§ **Work request**
Write out all the data verbatim. Skip images.

§ **Data extracts**
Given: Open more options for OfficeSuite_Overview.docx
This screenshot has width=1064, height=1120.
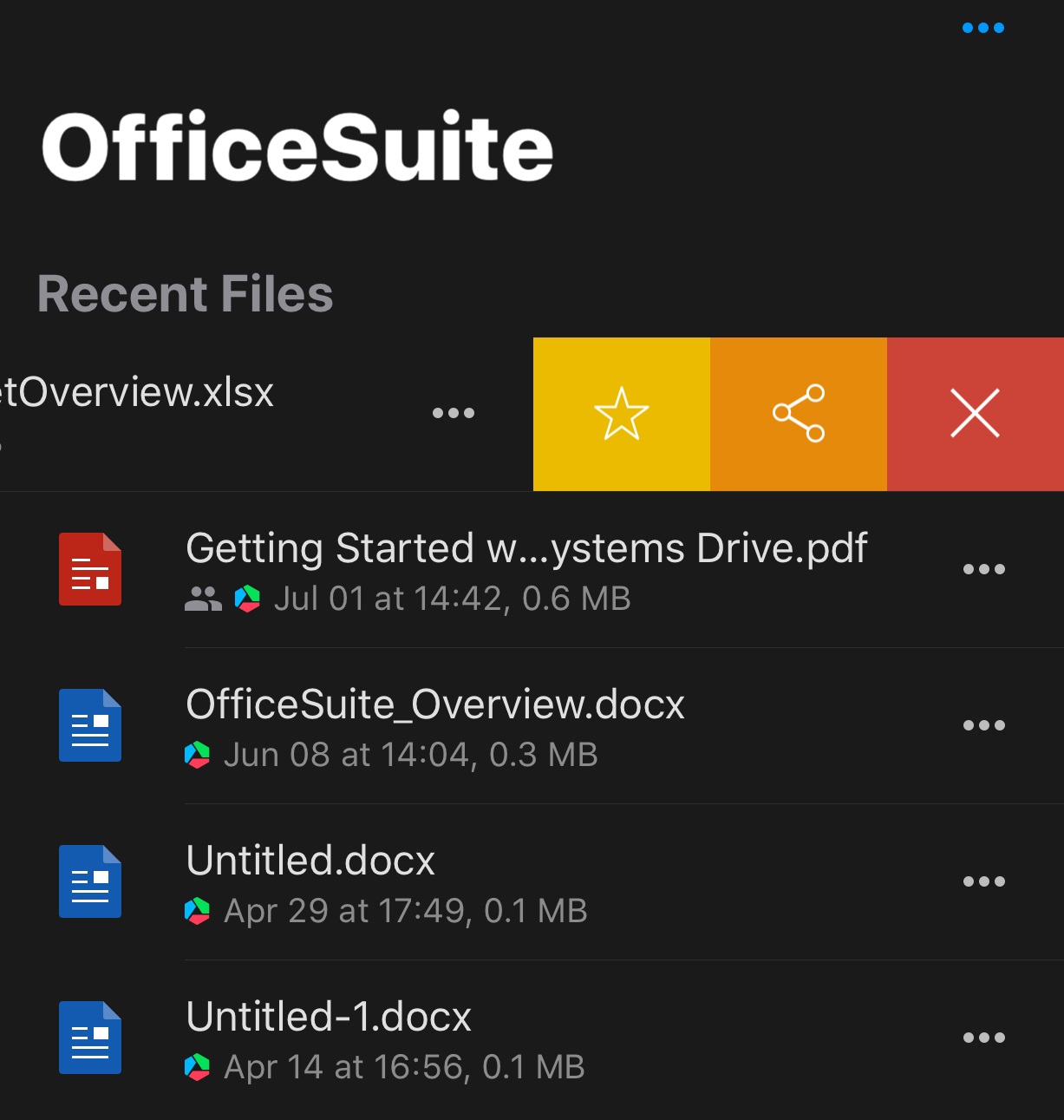Looking at the screenshot, I should pos(984,725).
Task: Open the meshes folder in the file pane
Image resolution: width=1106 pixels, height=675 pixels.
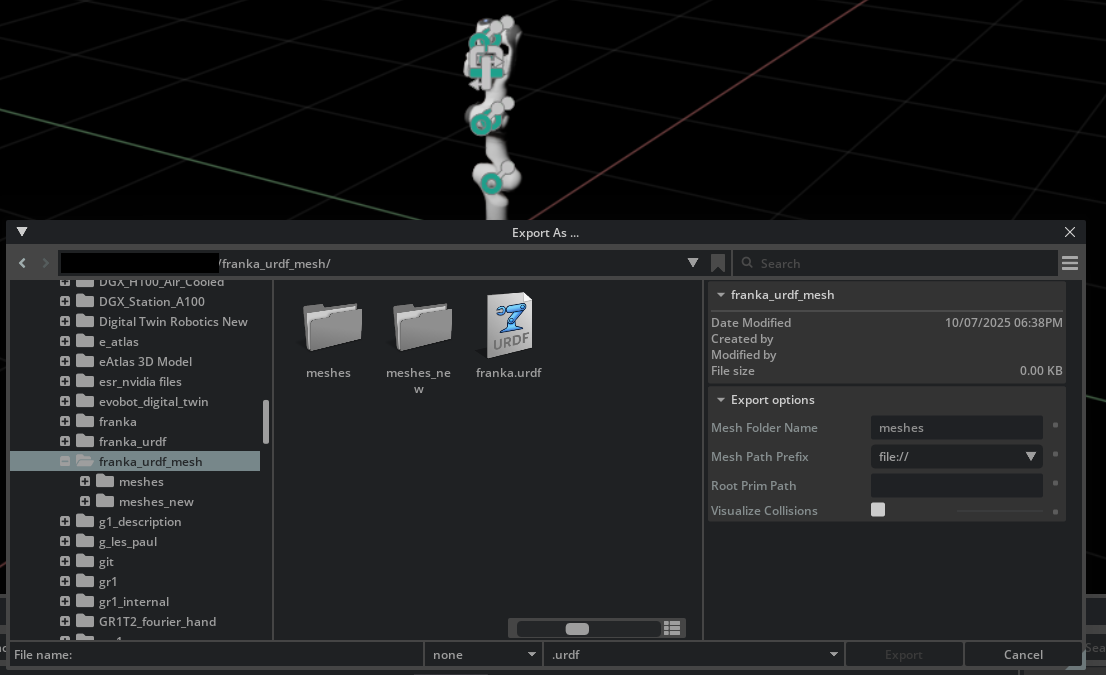Action: (330, 325)
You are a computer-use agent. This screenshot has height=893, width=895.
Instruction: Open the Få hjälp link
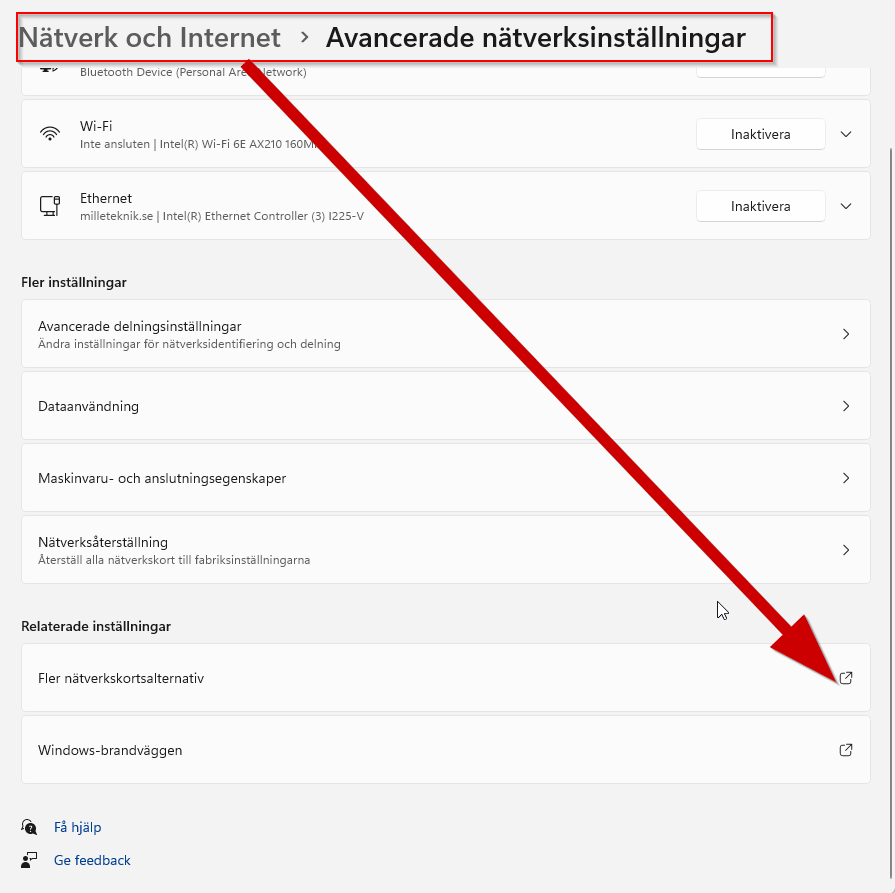click(78, 827)
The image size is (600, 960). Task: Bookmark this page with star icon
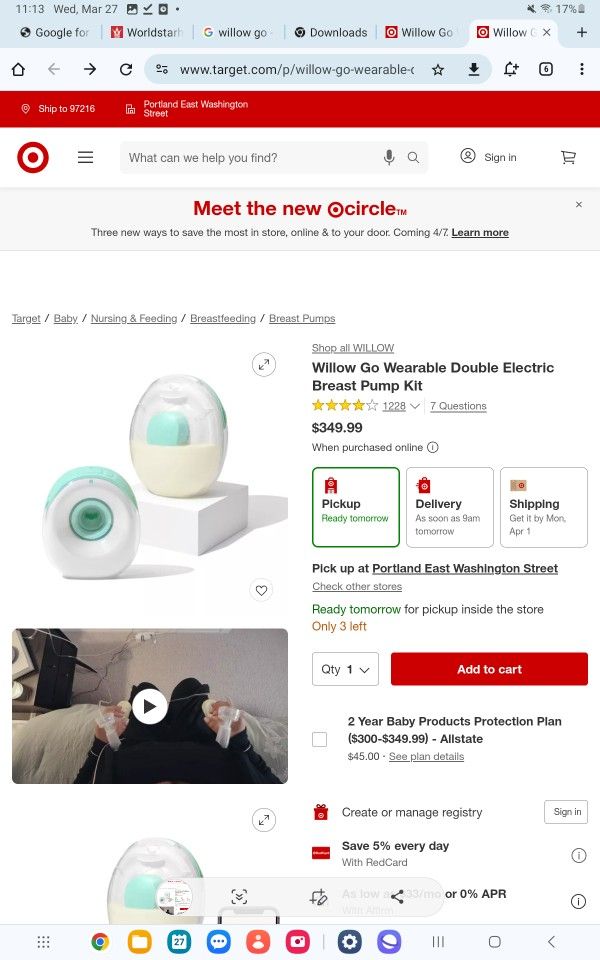[x=438, y=70]
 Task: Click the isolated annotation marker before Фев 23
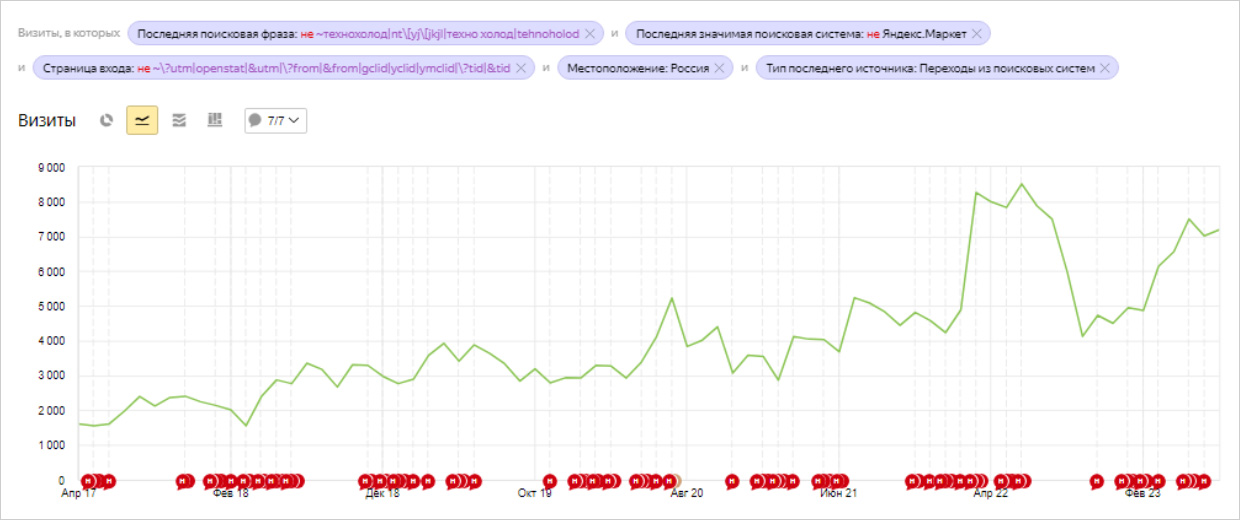tap(1096, 481)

§ **Result of the exercise**
Given: Open more options for OfficeSuite_Overview.docx
This screenshot has width=1064, height=1120.
Looking at the screenshot, I should pos(984,725).
Task: Open the meshes folder in the file pane
Image resolution: width=1106 pixels, height=675 pixels.
Action: (330, 325)
You are a computer-use agent. This screenshot has height=893, width=895.
Instruction: Open the Få hjälp link
click(78, 827)
The image size is (600, 960). Task: Bookmark this page with star icon
[x=438, y=70]
 Task: Click the isolated annotation marker before Фев 23
tap(1096, 481)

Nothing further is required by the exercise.